Gott bewahr mich vor interuption! Ich habe heütte viel zu thun,
mein haar muß geschnitten werden undt auch ein elsteraug, so gar
wehhe thut.
Donnerstag, den 29 7br, umb halb 9 abendts.
Ich hatt es woll vorgesehen, daß mir verhindernüße zustoßen
würden. Erstlich so haben mich alles, waß ich den morgen zu thun
gehabt, hatt mich spatter in kirch gehen machen, also auch spatter
eßen; nach dem eßen bin ich in die vesper, den es ist heütte
Michaely, von dar bin ich spatziren gefahren.
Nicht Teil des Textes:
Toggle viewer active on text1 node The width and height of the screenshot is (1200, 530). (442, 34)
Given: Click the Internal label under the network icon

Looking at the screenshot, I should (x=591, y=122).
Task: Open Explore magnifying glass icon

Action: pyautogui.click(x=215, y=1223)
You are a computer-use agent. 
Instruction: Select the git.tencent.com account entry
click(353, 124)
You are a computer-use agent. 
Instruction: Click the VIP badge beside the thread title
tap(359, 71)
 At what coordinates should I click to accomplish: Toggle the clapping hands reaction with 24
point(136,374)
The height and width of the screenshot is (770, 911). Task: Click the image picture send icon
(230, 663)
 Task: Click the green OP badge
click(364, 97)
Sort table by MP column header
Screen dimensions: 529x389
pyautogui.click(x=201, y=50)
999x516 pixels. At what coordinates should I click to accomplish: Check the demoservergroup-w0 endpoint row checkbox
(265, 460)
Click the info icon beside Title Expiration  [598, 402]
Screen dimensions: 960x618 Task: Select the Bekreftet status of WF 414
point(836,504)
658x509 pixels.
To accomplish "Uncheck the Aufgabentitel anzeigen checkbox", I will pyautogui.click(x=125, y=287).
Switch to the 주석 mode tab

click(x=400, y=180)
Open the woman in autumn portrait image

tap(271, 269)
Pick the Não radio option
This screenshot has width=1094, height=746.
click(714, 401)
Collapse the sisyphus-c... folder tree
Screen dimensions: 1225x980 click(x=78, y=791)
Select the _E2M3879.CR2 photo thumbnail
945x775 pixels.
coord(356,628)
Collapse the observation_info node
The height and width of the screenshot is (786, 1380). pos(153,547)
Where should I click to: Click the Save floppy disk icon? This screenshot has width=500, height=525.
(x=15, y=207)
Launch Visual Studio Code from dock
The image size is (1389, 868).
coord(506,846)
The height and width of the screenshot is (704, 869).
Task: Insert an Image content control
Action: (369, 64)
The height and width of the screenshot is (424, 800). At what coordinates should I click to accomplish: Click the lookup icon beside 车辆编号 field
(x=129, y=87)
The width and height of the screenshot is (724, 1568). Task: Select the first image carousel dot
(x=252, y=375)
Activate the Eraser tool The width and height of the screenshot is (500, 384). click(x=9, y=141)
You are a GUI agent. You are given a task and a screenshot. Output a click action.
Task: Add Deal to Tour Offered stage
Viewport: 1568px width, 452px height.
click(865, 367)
Wie ich wieder
kommen, hatt man mir, liebe Louise, Ewer paquet gebracht mitt den 2
cartten-spiel, woführ ich Eüch zwar sehr dancke, aber ich fürchte,
liebe Louisse, Ihr werdet so viel schicken, daß Ewer beüttel
endtlich davon wirdt incomodiret werden. Hiemitt ist es auch genung,
liebe Louise! Ich habe Ewer lieben brieff vom 17 geleßen; aber
ich werde erst, wo mir gott leben undt gesundtheit verleyet, biß
sontag drauff antwortten, nun aber fortfahr[e]n, auff daß, so ich heütte
morgen entpfangen hatte, zu antwortten. Mein courier hatt mir
auch ein groß paquet von meinem secretarius gebracht, daß habe ich
alles überleßen undt unterzeichenen [müßen;] dießes alles zu[sammen]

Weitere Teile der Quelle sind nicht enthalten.